## Passage
+--
This legislation reverses two earlier gains of the Lupu-Plahotniuc tandem. In December 2010 they had compelled Filat to accept their control over the Anti-Corruption Center and other institutions, threatening to form a Kremlin-brokered coalition government with the Communist Party, unless Filat yielded; which he perforce did at that time. On April 19, 2013, under the last Filat-Plahotniuc deal, their two parties confirmed Viorel Chetraru, a protege of Lupu and Plahotniuc, as Director of the Anti-Corruption Center; and they pushed through legislation barring the Director’s dismissal for any “subjective reasons” (implying potentially unlimited tenure). The new arrangement is incomparably less politicized. 
— 4.  The Prosecutor-General, approved by Parliament on April 18 under the last Filat-Plahotniuc deal, is being removed from that post, due to insufficient qualifications (less than 15 years of work experience in this field) and a vote miscount. Chairman Lupu had counted 51 votes (the minimally necessary number in the 101-seat chamber) in favor of nominee Corneliu Gurin. Following the vote, two deputies from Filat’s party came forward to testify that they had not voted, thereby invalidating the procedure. Gurin was hitherto the vice-chairman of a small party deemed loyal to Plahotniuc. 
The Prosecutor-General’s Office was also within the quota of state institutions that fell to the Democratic Party of Lupu and Plahotniuc, under the December 2010 AEI coalition agreement. Filat succeeded in removing Prosecutor-General Valeriu Zubco in February 2013 for covering up the deadly hunting accident that sparked this political crisis and Plahotniuc’s nearly-successful counteroffensive. Gurin’s deputy now takes over as interim prosecutor-general while Filat’s party seems determined to clean up that office.
— 5. Soviet-era passports shall again be accepted as valid identity documents for Moldova’s voters. This is a concession of the Liberal-Democrats to the Communist Party within this overall package deal. At least 200,000 voters, mostly elderly and Communist-leaning, are said to have neglected to change their Soviet-era passports into Moldovan ones. 
— 6. The Electoral Code is being revised in the following ways. First, the changes enacted on April 18-19, under the now-defunct Filat-Plahotniuc deal, are cancelled. That short-lived legislation would have changed the proportional system, whereby all the 101 parliamentary deputies were elected on party lists, into a “mixed”system, with 51 deputies to be elected on party lists and another 50 in single-mandate electoral districts (winner-take-all races). Plahotniuc had initially demanded that all 101 deputies be elected from single-mandate districts. Extrapolating from general post-Soviet experience, which shows that the “mixed” system favors wealthy candidates and the wealthiest party leaders, Chisinau’s observers concluded that the “mixed” system would produce a large contingent of deputies beholden to Plahotniuc in the next parliamentary elections. Furthermore, since electoral districts are impossible to organize in Transnistria, doing so only in a rump-Moldova would tacitly have recognized the country’s partition.
+--
## Problems
a) Answer these questions using the passage on Moldova's political package deal:
(i) Who was confirmed as Director of the Anti-Corruption Center on April 19, 2013?
(ii) How many votes had Chairman Lupu counted in favor of Corneliu Gurin?
(iii) At least how many voters are said to have neglected to change their Soviet-era passports into Moldovan ones?
b) Please carry on the passage on Moldova's political package deal, picking up after its final sentence.
+--
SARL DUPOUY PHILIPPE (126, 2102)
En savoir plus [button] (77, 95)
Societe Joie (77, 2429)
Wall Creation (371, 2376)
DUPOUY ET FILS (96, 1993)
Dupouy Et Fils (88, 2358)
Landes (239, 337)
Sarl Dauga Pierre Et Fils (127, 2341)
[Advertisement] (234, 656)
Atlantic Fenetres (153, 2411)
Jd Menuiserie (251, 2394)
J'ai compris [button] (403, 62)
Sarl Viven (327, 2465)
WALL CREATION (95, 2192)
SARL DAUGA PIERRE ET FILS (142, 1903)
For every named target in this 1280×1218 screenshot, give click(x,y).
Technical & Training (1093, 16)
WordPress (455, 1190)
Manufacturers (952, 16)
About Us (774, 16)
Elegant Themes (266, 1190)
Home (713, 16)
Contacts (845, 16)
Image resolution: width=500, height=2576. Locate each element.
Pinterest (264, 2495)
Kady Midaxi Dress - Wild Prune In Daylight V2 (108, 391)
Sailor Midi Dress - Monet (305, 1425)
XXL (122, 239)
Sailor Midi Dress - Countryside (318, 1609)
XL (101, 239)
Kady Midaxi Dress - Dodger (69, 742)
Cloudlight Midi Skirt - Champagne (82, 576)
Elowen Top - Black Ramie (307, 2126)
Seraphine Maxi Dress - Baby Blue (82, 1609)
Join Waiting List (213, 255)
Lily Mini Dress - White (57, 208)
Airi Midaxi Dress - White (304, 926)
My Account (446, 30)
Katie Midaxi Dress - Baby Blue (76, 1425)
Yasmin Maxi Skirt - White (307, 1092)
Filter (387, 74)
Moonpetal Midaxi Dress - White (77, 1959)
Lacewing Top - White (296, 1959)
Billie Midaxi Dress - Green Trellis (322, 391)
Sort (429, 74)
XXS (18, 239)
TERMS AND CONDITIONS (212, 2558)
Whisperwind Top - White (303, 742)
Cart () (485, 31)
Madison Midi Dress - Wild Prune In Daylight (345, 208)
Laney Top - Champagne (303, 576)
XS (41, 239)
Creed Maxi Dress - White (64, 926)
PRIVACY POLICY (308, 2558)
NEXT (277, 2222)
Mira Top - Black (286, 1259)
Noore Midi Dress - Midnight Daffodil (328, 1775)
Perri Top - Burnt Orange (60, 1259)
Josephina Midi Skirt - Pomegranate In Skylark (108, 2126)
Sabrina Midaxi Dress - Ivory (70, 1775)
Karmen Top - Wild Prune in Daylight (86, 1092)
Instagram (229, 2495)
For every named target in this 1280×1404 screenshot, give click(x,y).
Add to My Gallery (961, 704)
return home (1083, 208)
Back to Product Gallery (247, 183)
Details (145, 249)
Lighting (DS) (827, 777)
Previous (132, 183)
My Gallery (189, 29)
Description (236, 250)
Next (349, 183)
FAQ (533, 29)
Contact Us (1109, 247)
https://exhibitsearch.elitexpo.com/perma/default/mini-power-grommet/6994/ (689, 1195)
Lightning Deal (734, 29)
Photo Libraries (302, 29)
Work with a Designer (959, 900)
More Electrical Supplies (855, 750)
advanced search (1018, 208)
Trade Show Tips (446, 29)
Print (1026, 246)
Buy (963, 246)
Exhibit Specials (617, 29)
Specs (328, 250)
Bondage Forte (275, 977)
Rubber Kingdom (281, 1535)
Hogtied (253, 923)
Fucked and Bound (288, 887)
+--
## Responses to the exercise
a)
(i) Viorel Chetraru
(ii) 51
(iii) 200,000

b)
Apart from cancelling those April revisions, the new changes adopted on May 3 raise the threshold for parties to be represented in parliament, as follows: 6 percent for individual parties, 9 percent for electoral blocs comprised of two parties, and 11 percent for blocs comprised of three or more parties (the thresholds until now had been 4 percent, 7 percent, and 9 percent, respectively, enacted by the AEI in 2010). The entire country including Transnistria is again treated as a single electoral district, as has been the case for two decades. This reinforces at least de jure the country’s territorial integrity, even if in practice Transnistria’s residents can only vote by crossing onto the right bank of the Nistru River. The raising of the threshold is not merely in the interest of the two large parties. It also seeks to limit party fragmentation and factionalism, which have demonstrably rendered the current Parliament dysfunctional. The situation would further deteriorate if the small, radical leftist-Russophile parties, which have split from the Communist Party, enter the next parliament. Preventing this is not merely in the Communist Party’s interest but also in the country’s interest.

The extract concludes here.